Directions = Take from the material every line containing the string "agent" and copy it.

Supplied material =
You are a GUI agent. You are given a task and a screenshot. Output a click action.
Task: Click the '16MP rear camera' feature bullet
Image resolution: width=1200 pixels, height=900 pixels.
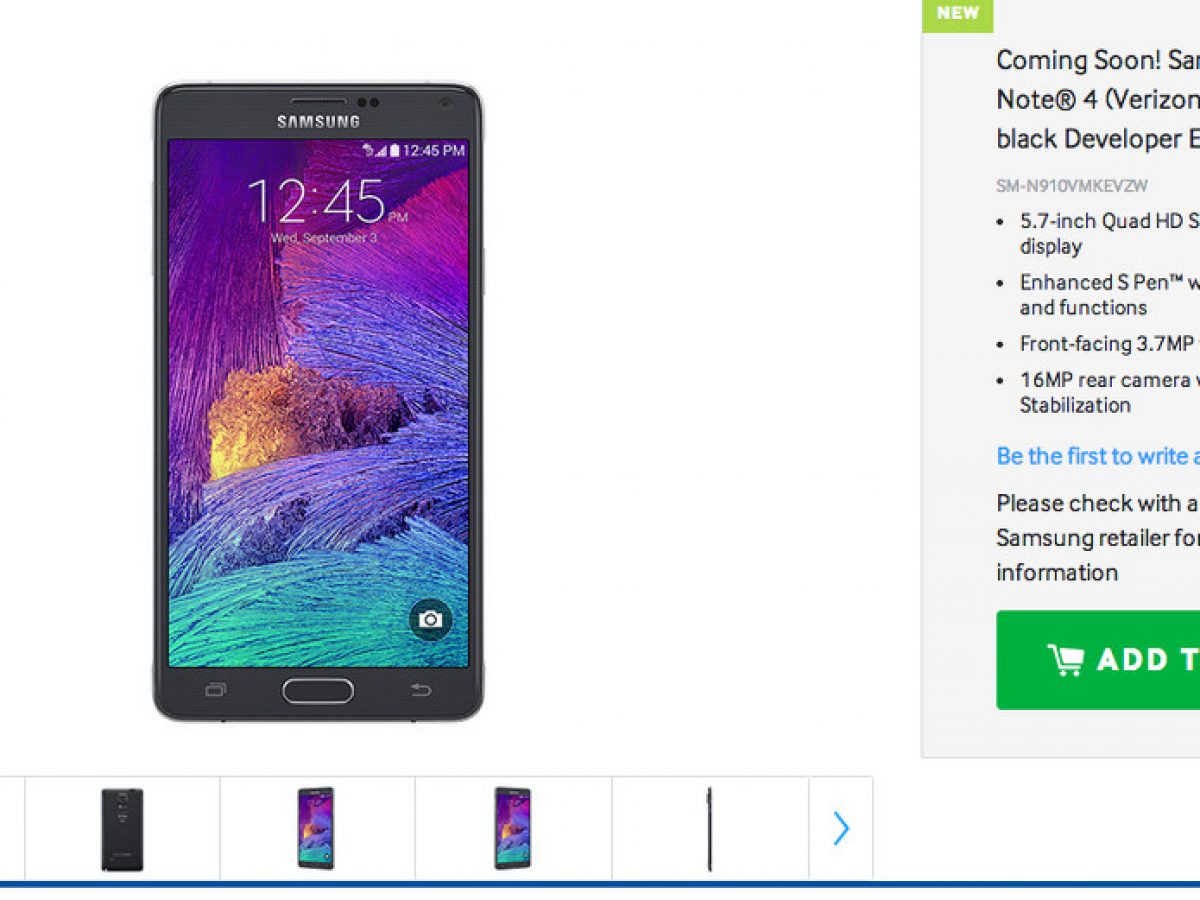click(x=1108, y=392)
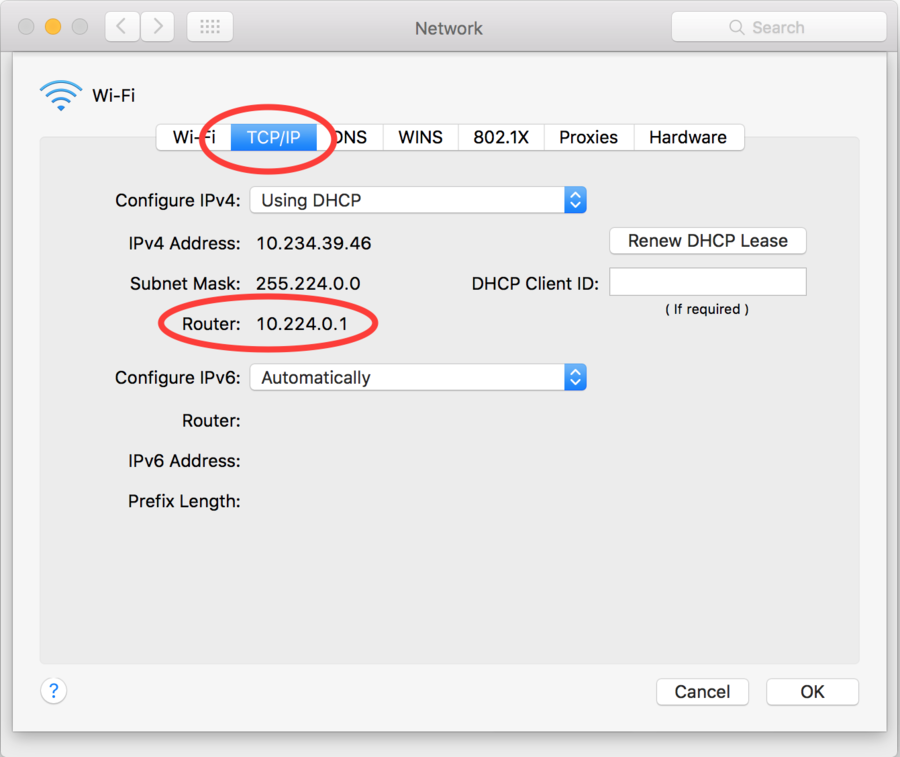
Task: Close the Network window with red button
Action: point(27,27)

--

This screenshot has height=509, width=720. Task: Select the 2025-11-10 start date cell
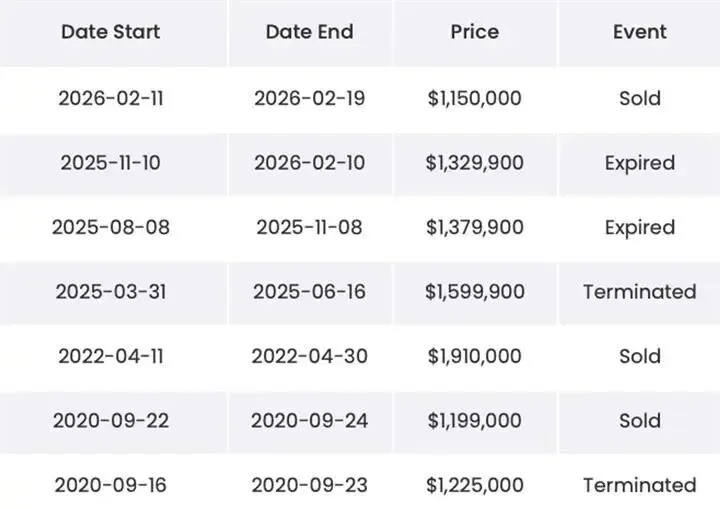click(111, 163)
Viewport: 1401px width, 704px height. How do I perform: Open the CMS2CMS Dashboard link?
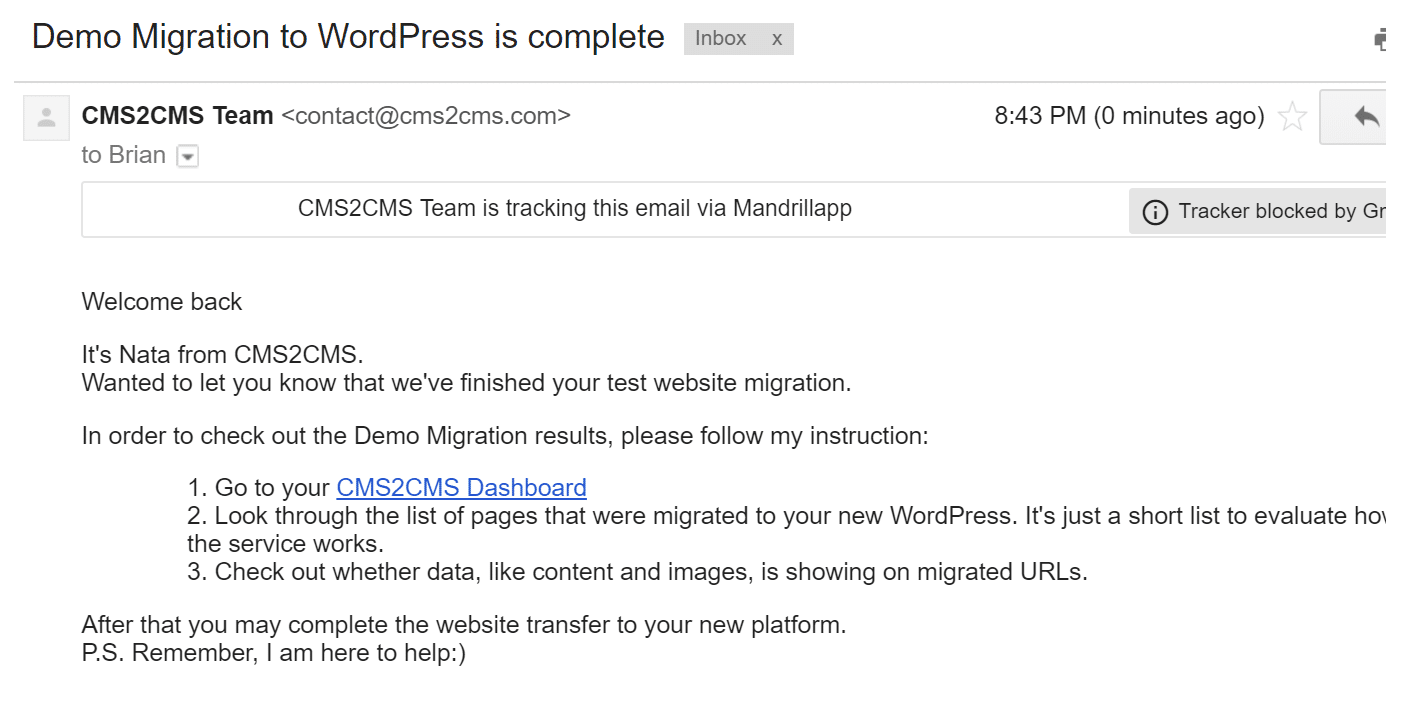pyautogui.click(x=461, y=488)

---

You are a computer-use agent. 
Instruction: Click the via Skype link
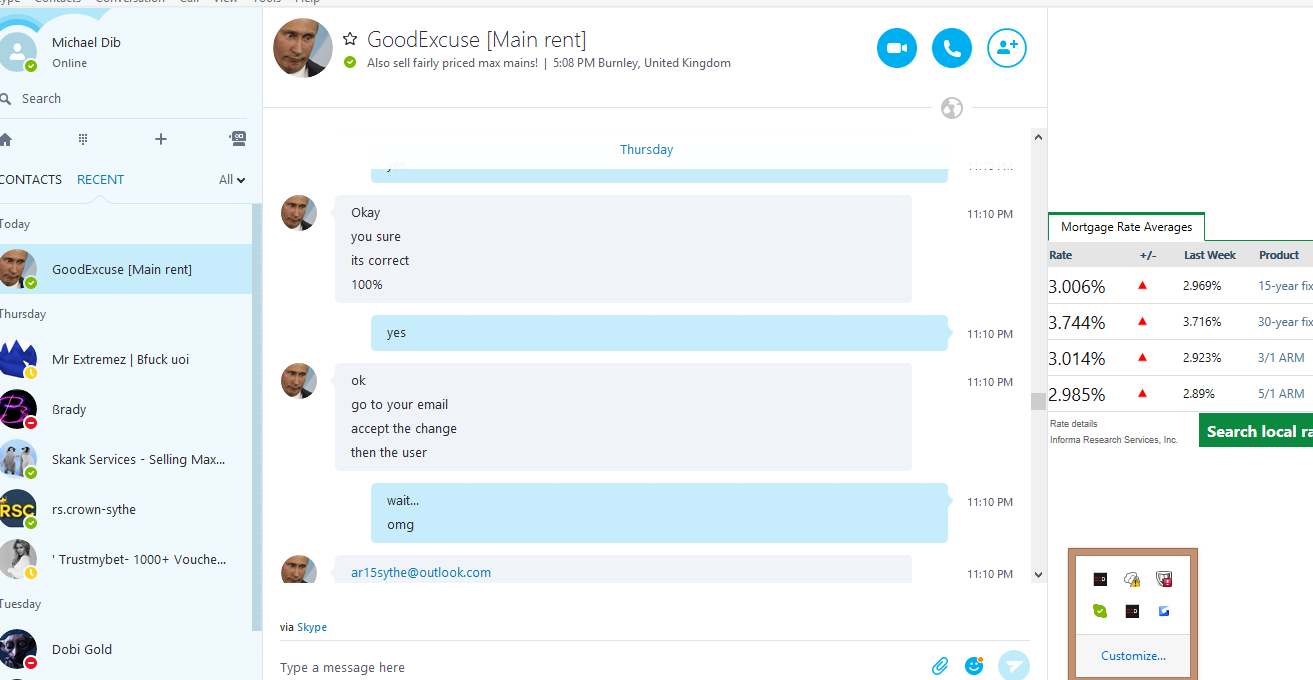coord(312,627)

Answer for the task =
You are a GUI agent. You are given a task and a screenshot. Output a click action.
You are a computer-use agent. 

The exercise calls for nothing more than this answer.